#Parenting in a Crisis – Day 7 UK #Prepper Mom Special Edition

So, it finally happened after days, over a week of debate, and perhaps delaying it too late, Scotland, Wales, and England all announced yesterday that schools will be closing indefinitely.

I realize that for some parents this is a frightening prospect. Every summer I am gobsmacked with the number of tweets complaining about their children being out of school and when will it be over. So, the potential of five months, rather than five weeks, may seem terrifying, like a nightmare or a horror movie.

But as an experienced #homeed mom, let me tell you – this could be the best thing that ever happened to your family.

This is an opportunity for all of us to slow down, reconnect with one another and nature, and find our hidden value and strength. As I write those words, the birds outside my window are singing. It is spring. Live does go on.

Your task as a parent in this crisis is to nurture, protect, and mentor your little birds. This may be the very first time that you have been given that opportunity, and it is an opportunity.

But you may feel completely, utterly, and totally unprepared for it. And honestly, you are. Schools rarely teach home economics and life skills such as parenting anymore. After school clubs have replaced older siblings caring for younger ones. And almost no one hires teens to babysit anymore. So, where would you get that real-life experience?

And that nanny-state in which we live does not encourage true parenting. It sends an ‘expert’ health visitor into your home within days of your child’s birth to tell you how to everything. Sadly some of that information is decades out of date. If that is not enough, now it pushes you to send your child to nursery at two.

As an American, one of the biggest shocks for me was watching these tiny little humans dressed in uniforms marching in lines to school each day. I was appalled and thought – not my child.
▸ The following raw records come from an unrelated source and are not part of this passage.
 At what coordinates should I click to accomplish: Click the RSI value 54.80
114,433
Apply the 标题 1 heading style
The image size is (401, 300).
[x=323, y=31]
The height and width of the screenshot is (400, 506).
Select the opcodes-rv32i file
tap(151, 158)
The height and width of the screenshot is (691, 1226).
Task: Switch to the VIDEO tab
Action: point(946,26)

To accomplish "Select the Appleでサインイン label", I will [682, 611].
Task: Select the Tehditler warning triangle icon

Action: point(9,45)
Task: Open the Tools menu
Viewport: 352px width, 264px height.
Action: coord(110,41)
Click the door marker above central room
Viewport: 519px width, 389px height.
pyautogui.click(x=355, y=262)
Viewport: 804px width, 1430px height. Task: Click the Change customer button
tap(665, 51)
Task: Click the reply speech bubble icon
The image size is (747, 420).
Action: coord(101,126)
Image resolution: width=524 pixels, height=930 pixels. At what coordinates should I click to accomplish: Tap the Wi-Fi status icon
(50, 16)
But my British ex-husband pushed me to enroll @PanKwake in our local community nursery the moment she turned three, which was then the age at which free places were offered that is two now. That was not a bad thing. That nursery was brilliant. The manager became a close friend. She did everything she could to get @PanKwake’s autism diagnosed, but the system was against us. And after my miscarriage, she was the best therapist I had.

Things fell apart though when @PanKwake went to school. The school was simply not equipped or willing to accommodate her seizures or autistic behaviors.

The worst thing of all was the bullying. I gave them a bright, happy four-year-old and within a year all I heard was ‘Mommy, am I dumb/ugly/stupid?’ And when we called them on it, they told us that she just needed to grow a thicker skin. When we pointed to their own zero-tolerance bullying policy, they told us that was just political correctness. The world did not work that way.

The good thing that came out of that meeting was that @PanKwake’s British father finally agreed to #homeeducation.

So, that is how we began this #homeed journey. If you want more details about the struggles with the education system, getting her autism diagnosis, and those tough early years, it is all here in the archives.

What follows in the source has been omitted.